Martes, 8 de noviembre

Son muchos los llamados y pocos los escogidos...

 

Dios es quien por sus designios de amor y misericordia llama entre los cristianos, personas para seguirle más de cerca viviendo la misma vida que vivió Él al venir al mundo.

Los religiosos representan y reviven la vida de Jesús mediante los consejos evangélicos de castidad, pobreza y obediencia. Se entregan enteramente a Dios y a los hombres por medio de los votos religiosos, y tratan de ir configurándose con Cristo o bien, se dejan configurar con Él. Por eso, la vida religiosa es un don especial y esencial para la Iglesia. El Bto. Juan Pablo II afirmó que “sin la vida consagrada, la Iglesia ya no sería de verdad ella misma.” los consagrados son llamados a contribuir en la labor apostólica de la Iglesia, sin embargo, “el valor de su ser religioso es todavía mayor”. De ahí la necesidad de este estilo de vida en la Iglesia que nunca se extinguirá, aunque aparentemente parece desaparecer.

Que María, modelo perfecto de toda la vida consagrada interceda por todos los religiosos, para que viviendo las exigencias que comporta esta vida, sean otros cristos en el mundo que lleven la vida y la luz a todos.

Miércoles, 9 de noviembre

La oración con María

 

La oración es muy necesaria en nuestra vida espiritual. Igual que ventilamos una habitación, nuestra alma también necesita ventilarse, y se ventila con la oración. María aunque vivía una vida ordinaria de una mujer sencilla, tenía su corazón fija en Dios. Su oración era constante porque vivía, a pesar de los quehaceres diarios, en la presencia divina.

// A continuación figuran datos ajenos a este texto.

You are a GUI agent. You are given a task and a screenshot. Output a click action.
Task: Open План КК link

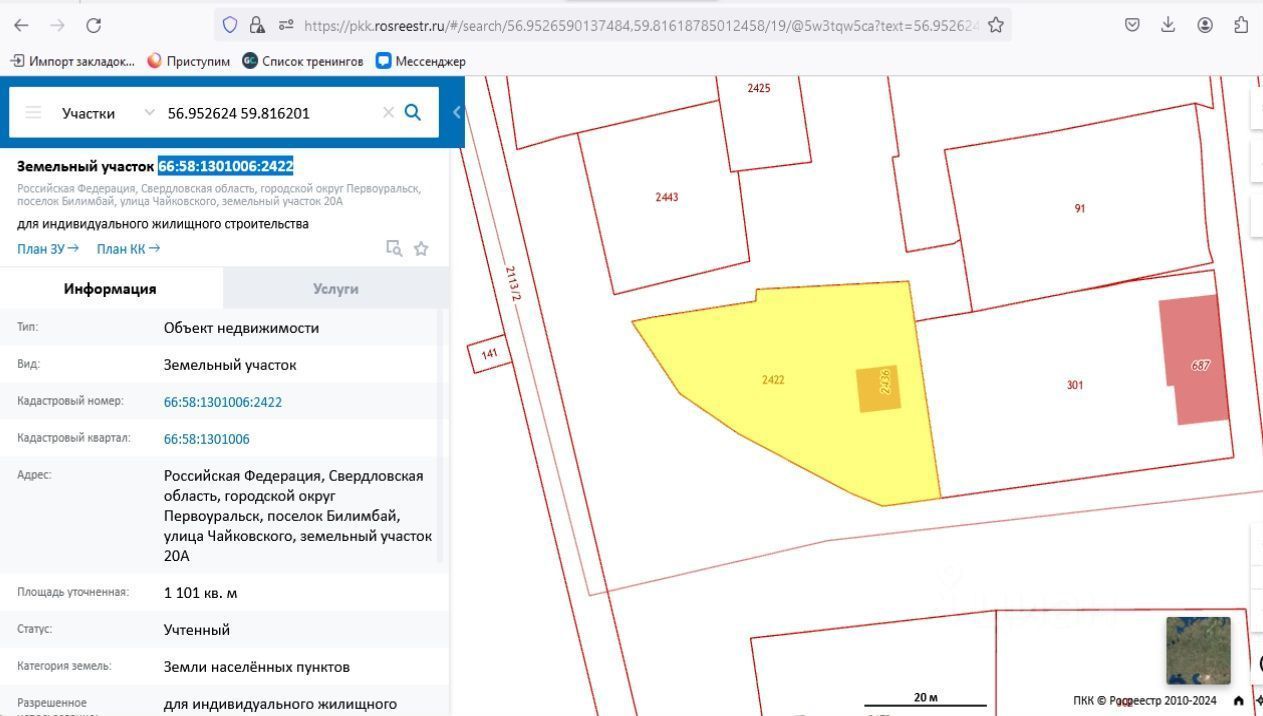(128, 248)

Vivir en la presencia divina no es otra cosa que hacer con amor y por amor a Jesús aquello que nos toca en el momento presente. A veces nos matamos de preocupaciones sinfín de lo que ya ha pasado o cálculos del futuro irreal. Aprovecharíamos más aceptando las cosas tal como han sido y abandonar todo amorosamente en la Misericordia Divina. Está bien que tengamos ideales y metas altas hacia el futuro, pero de toda manera lo conseguiremos estos ideales empezando a vivir fielmente este hoy, este ahora, con la gracia de Dios. Por tanto, abandonemos el futuro en la Divina Providencia y si nos esforzamos a vivir bien el presente, Él se cuidará de nosotros tanto el presente como en el futuro, es decir, siempre.

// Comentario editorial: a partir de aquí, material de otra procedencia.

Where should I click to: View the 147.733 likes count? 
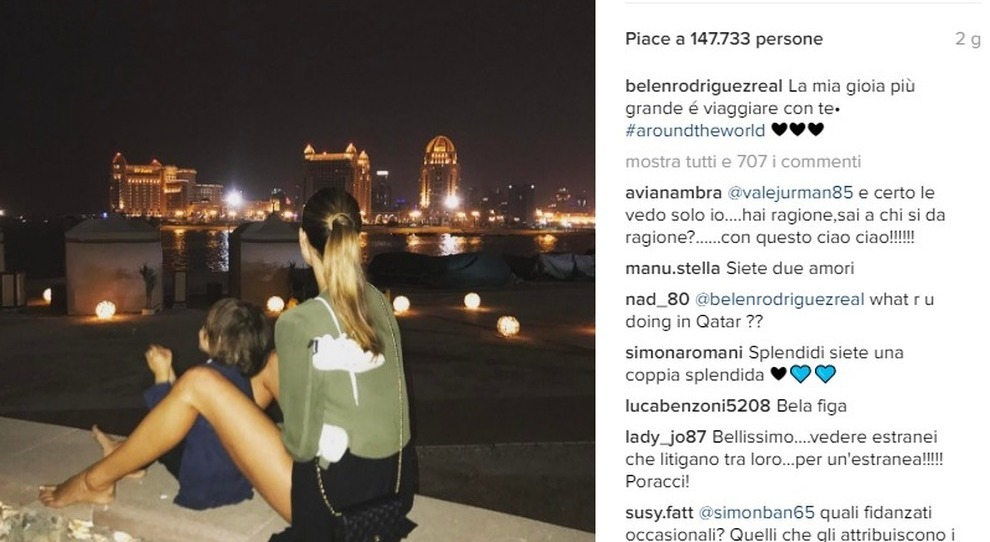click(x=724, y=39)
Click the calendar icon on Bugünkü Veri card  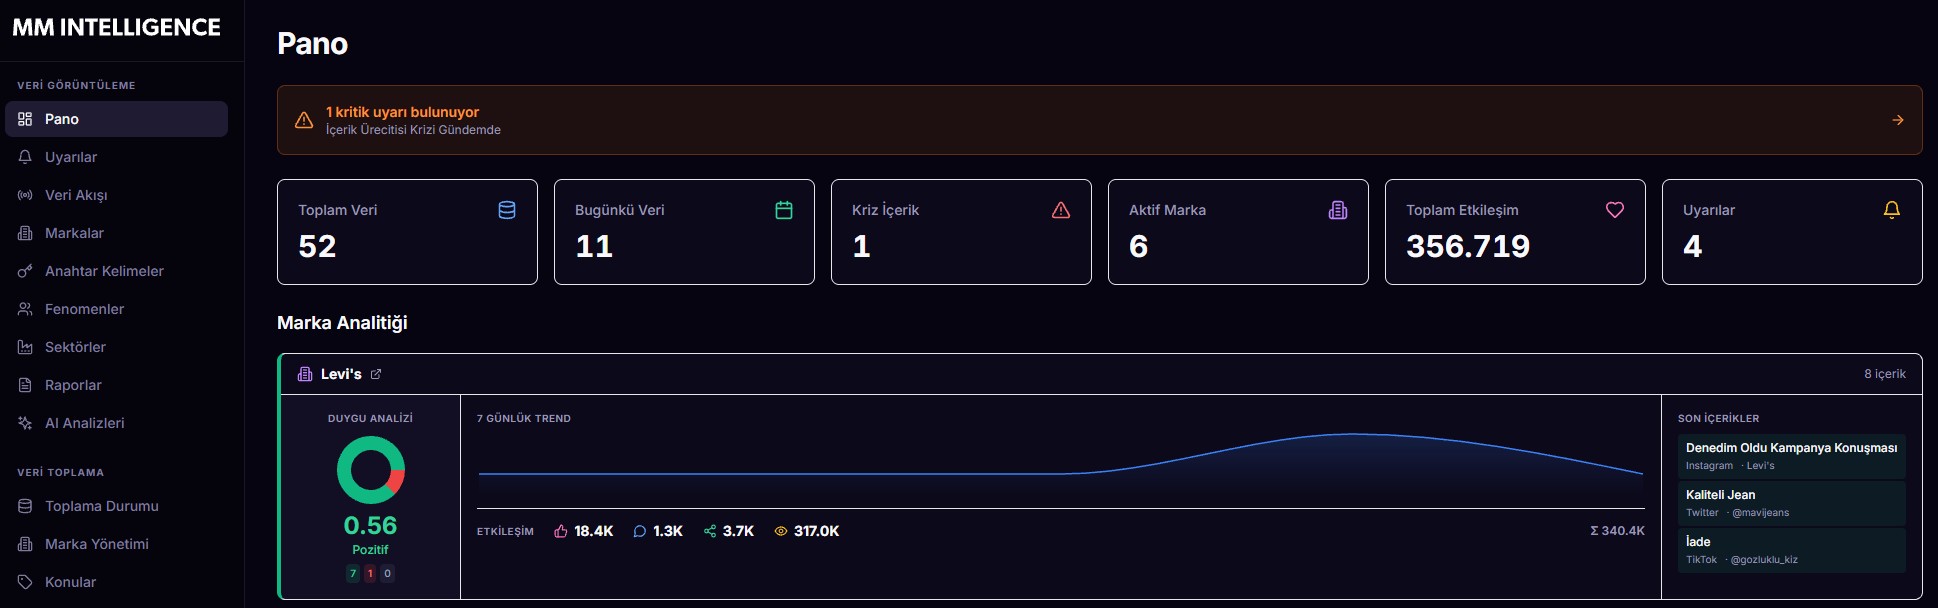[x=784, y=210]
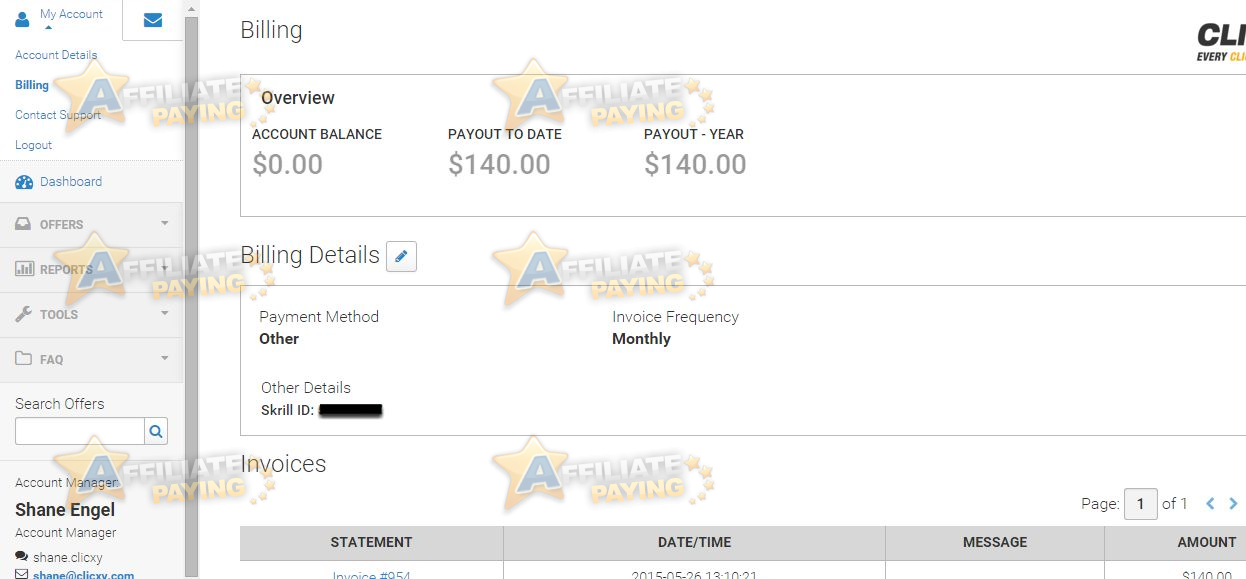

Orar no es una tarea encomendado a los monjes o monjas. Si somos cristianos de veras hay excusa de no orar. Todo cristiano tiene el deber de vivir su vida de cristiana. Y la primera cosa que debe practicar es la oración. San Agustín afirma: “Nos hiciste para ti y nuestro corazón está inquieto hasta que descanse en ti.” Dios nos ha hecho para Él y nuestros corazones están inquietos hasta que descansen en Él. No hemos sido creados para las cosas de este mundo sino para Él. Nuestro corazón debe ser poseído por Él y usar las cosas con un corazón desprendido. Todo lo que hacemos en nuestra vida diaria, si hacemos con pura intención, oramos. En otra parte dice San Pablo a los corintios: “…cuando comáis o bebáis o hagáis cualquier otra cosa, hacedlo todo para gloria de Dios.” Pues procuremos unida a la Virgen María vivir en esta presencia de Dios, cumpliendo nuestros deberes fielmente y la mejor manera y así Dios será glorificado en cada acto que realicemos.